Was the imam's remark taken out of context or mistranslated from another language?
This fact-check may be outdated. Consider refreshing it to get the most current information.
Executive summary
Available reporting shows a clear arc: MEMRI published a translation and unedited video of a California imam’s sermon; the mosque and imam initially accused the watchdog of mistranslation and contextual distortion, but the imam later apologized and MEMRI has insisted its translation was accurate [1] [2] [3] [4]. Taken together, the contemporaneous evidence in the reporting leans toward the remark having been neither grossly mistranslated nor secretly stripped of context, though the record in these sources lacks an independent, neutral linguistic audit to close the question absolutely [2] [4].
1. The core documentary record: uncut video and transcript published by MEMRI
MEMRI’s translations in this episode were accompanied, according to reporting, by the unedited sermon clip and a published transcript that the organization said permitted no meaningful dispute about wording or immediate context [2] [4]. Multiple outlets note that MEMRI posted the sermon "uncut and unedited," and that assertion forms the factual basis for claims that the translation was testable against raw footage rather than a clipped excerpt [2].

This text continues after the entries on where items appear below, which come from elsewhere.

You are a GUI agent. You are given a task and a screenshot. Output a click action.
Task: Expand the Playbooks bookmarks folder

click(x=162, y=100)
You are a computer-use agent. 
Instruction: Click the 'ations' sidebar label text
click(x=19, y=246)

2. The mosque’s initial response: claims of mistranslation and political motive
The Islamic Center of Davis (ICD) issued statements accusing MEMRI of twisting the imam’s words and of advancing a political agenda that exacerbates divisions over the Middle East, framing the episode as an instance of selective amplification rather than accurate reporting [3]. Local reporting recorded the imam himself telling a TV reporter he was “very sad” that his words were being “twisted,” and the mosque cited concerns about MEMRI’s motives and methodology in public statements [2] [3].
3. The countervailing actions: apologies and organizational responses
Despite the denials, reporting documents that the imam ultimately apologized for the sermon and its effect on the community, and civil-society groups such as the ADL welcomed the apology—an outcome journalists and community leaders treated as significant regardless of translation debates [3]. MEMRI, for its part, publicly stood by its translation and reiterated that the full sermon it posted allowed verification against its English rendering [2] [4].

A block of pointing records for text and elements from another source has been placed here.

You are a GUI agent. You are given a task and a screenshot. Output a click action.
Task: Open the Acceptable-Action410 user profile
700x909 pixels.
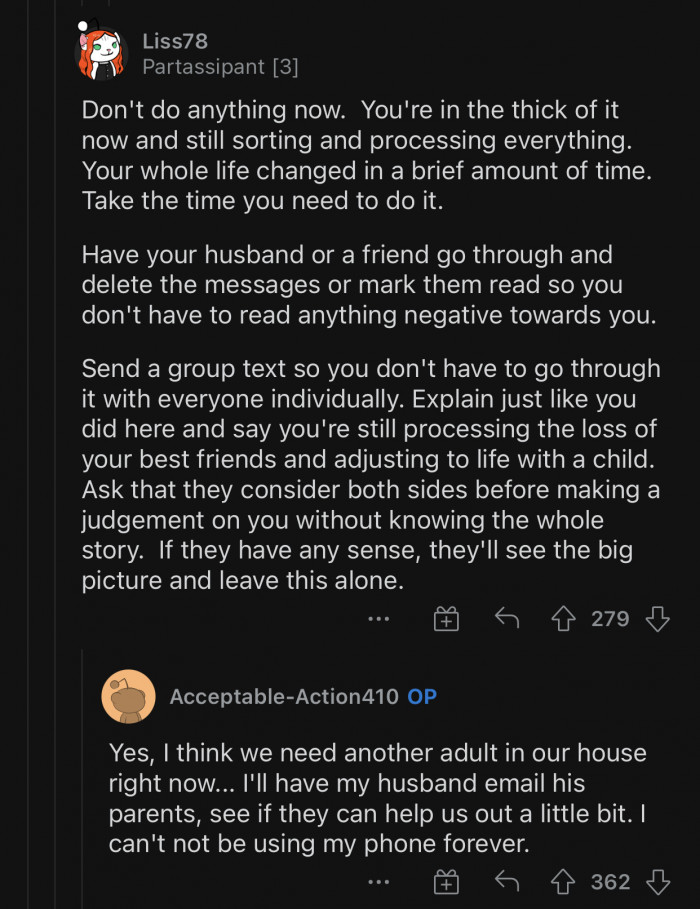tap(283, 697)
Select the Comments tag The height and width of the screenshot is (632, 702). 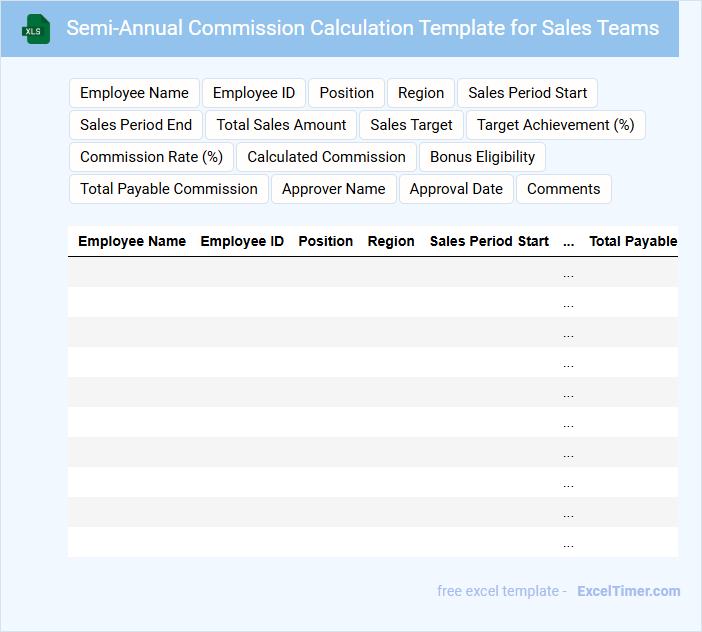coord(564,189)
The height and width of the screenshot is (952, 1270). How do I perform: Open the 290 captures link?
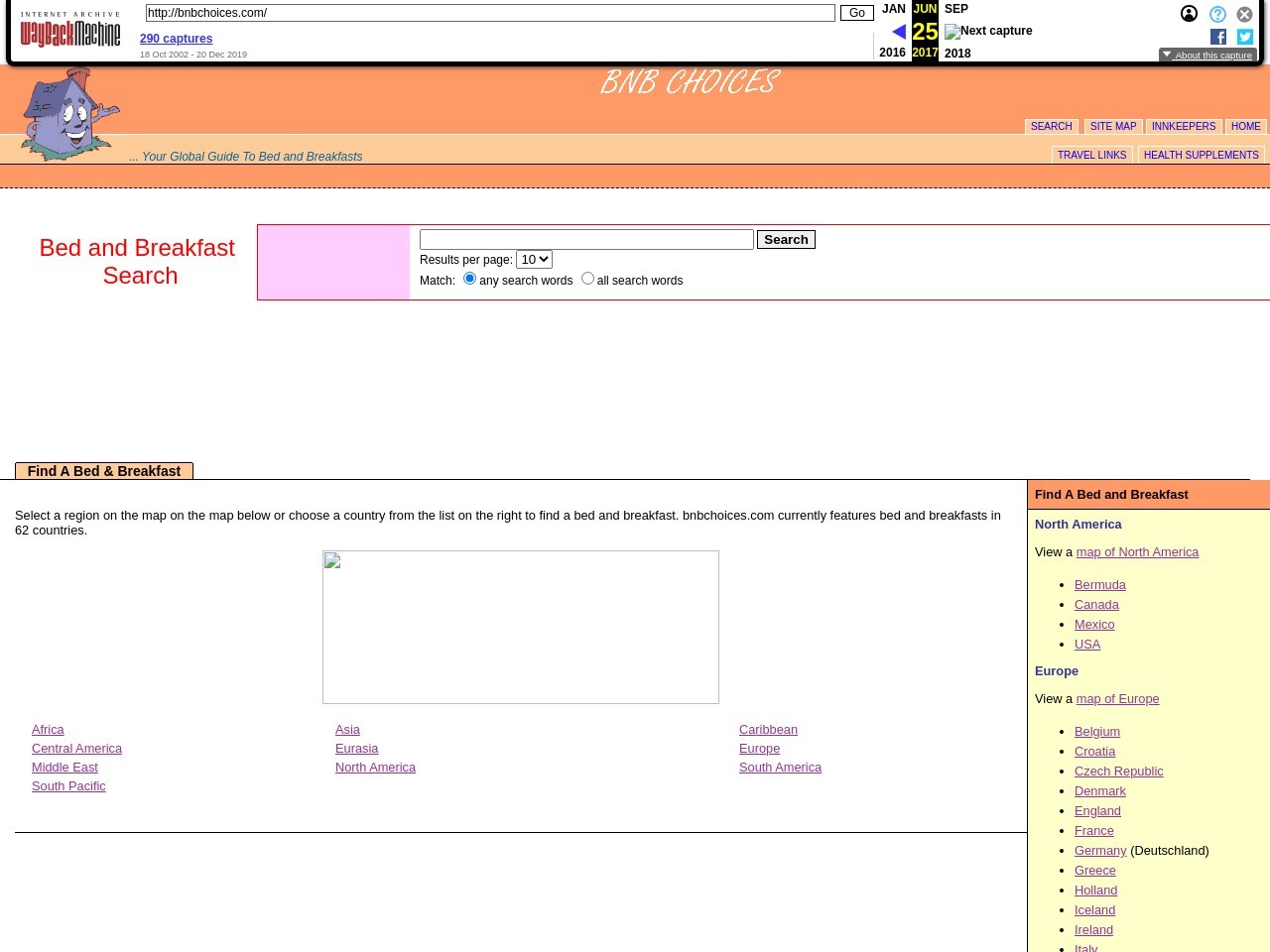pos(176,39)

4. How translation debates typically complicate intent: lessons from parallel controversies
Translation disputes are not new in political-religious speech; debates over Mahmoud Ahmadinejad’s “wipe off the map” remark demonstrate that literal wording, idiom, rhetorical convention and political context can yield sharply different English renderings and geopolitical consequences, with authoritative actors and critics disagreeing about whether a phrase is literal, idiomatic, or incitatory [5]. Reporting on that precedent is instructive because it shows how literal-versus-idiomatic translation arguments are often marshaled by both defenders and detractors to frame intent.

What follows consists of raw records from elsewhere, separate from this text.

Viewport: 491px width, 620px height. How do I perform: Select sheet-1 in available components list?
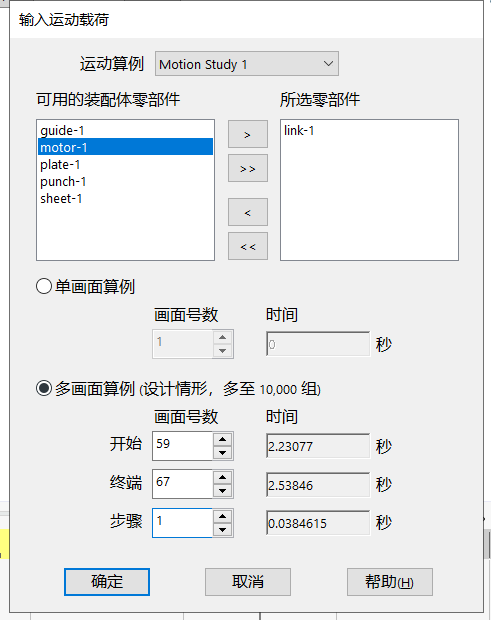[x=125, y=198]
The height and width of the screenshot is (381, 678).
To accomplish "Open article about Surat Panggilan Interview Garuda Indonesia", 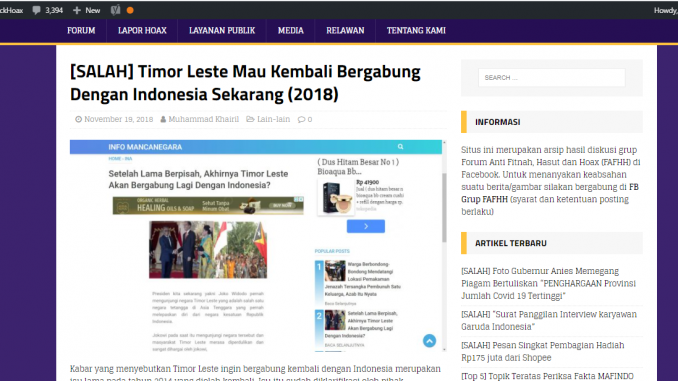I will [549, 320].
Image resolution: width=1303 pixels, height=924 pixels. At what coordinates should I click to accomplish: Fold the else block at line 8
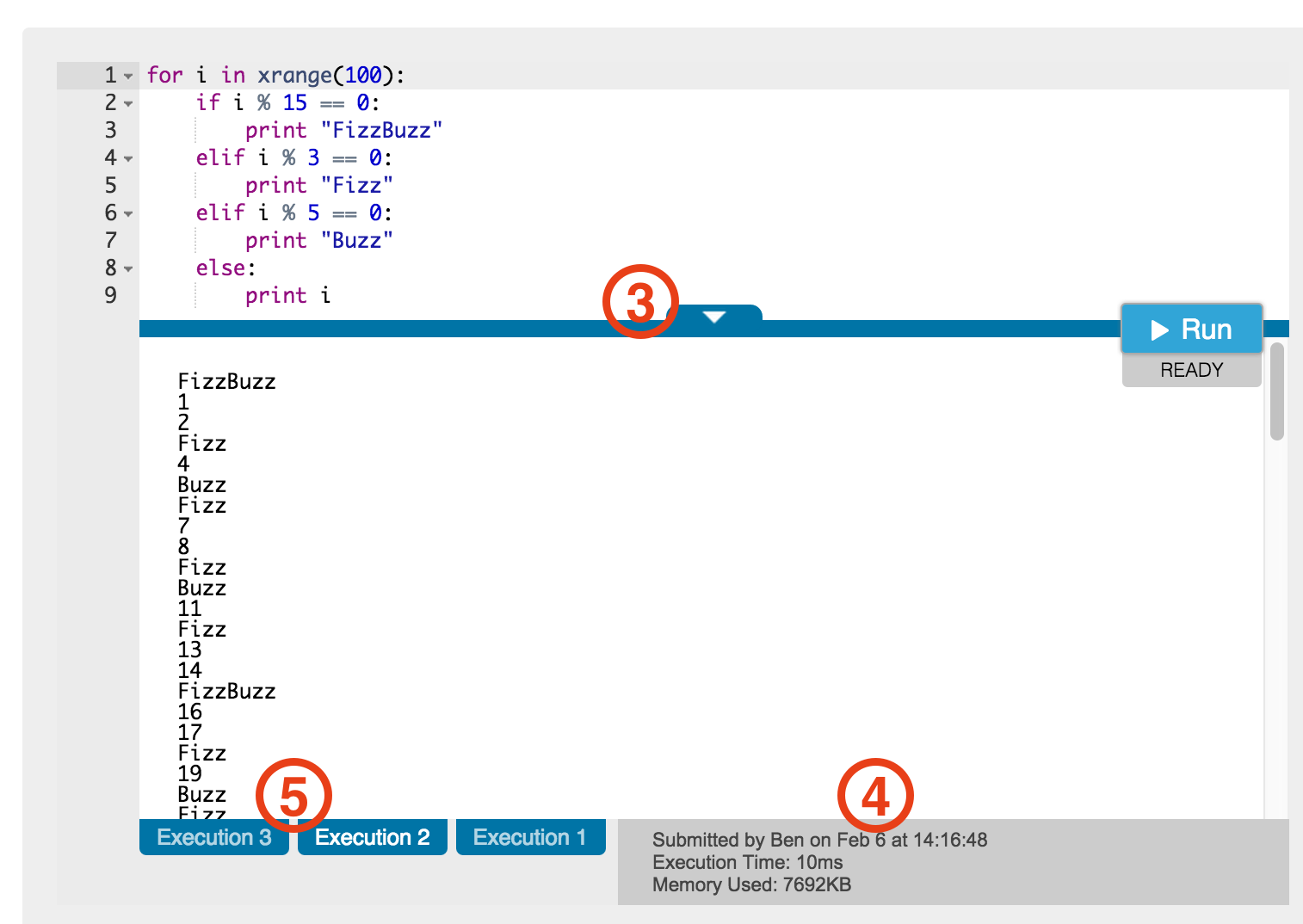click(x=128, y=269)
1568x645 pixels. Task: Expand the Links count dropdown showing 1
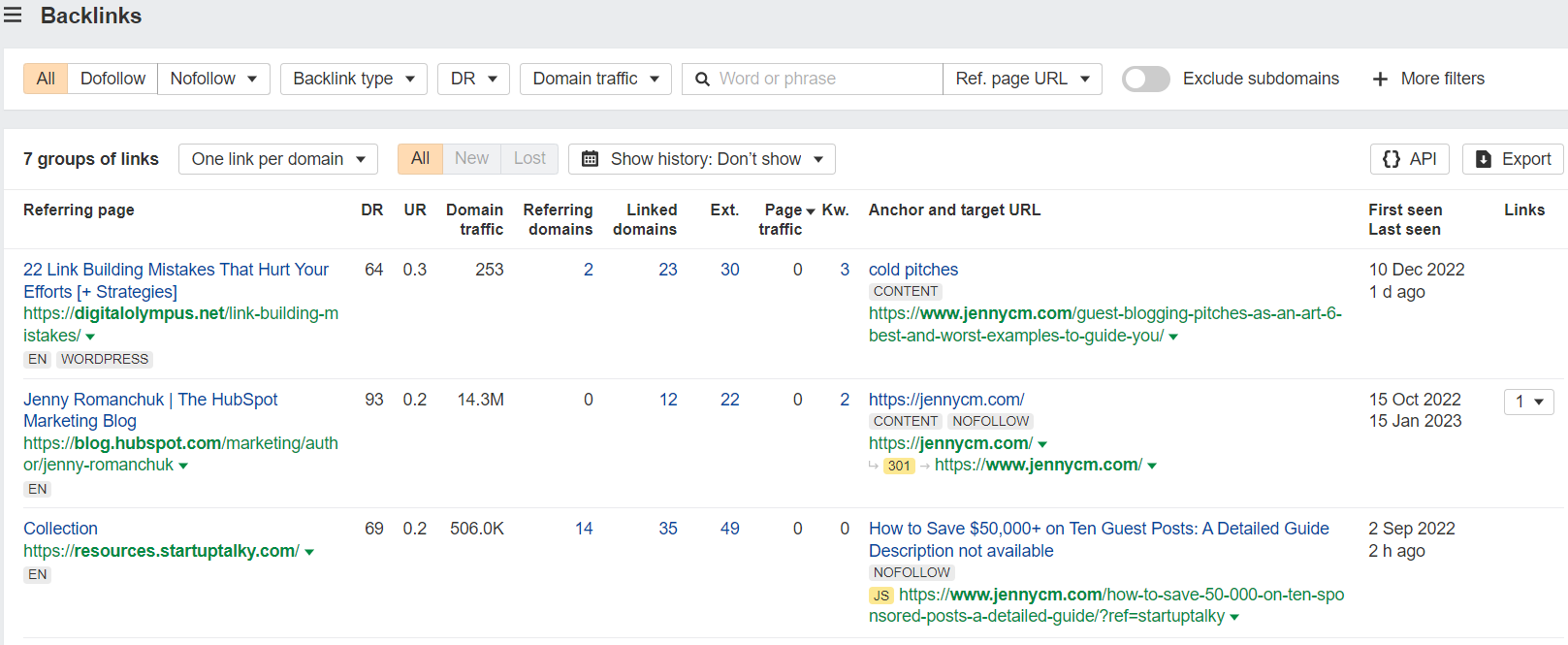tap(1528, 402)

5. Weighing the evidence: what the cited reporting supports and what it does not
On the available evidence in these sources, two facts are most important and well-documented: MEMRI released an uncut source and an English translation, and the imam later apologized—both facts undermine a strong claim that the English rendering was a deceptive, out-of-context fabrication [2] [4] [3]. These same sources, however, also document pushback about MEMRI’s institutional agenda and the mosque’s insistence the sermon was misrepresented, which means reasonable observers will continue to question selective framing even where a literal mistranslation is not proven [3] [4].
6. Conclusion and the evidentiary gap that remains
Taken together, the contemporaneous reporting tilts toward the conclusion that the imam’s remarks were not simply invented by a translator or rescued from a deliberately misleading snippet—the uncut original was available and the speaker’s apology undercuts a total denial—but the supplied sources do not include an independent, neutral linguistic review or transcript from a mutually agreed third party, so absolute closure on nuance and idiomatic meaning is not possible from this record alone [2] [4] [5].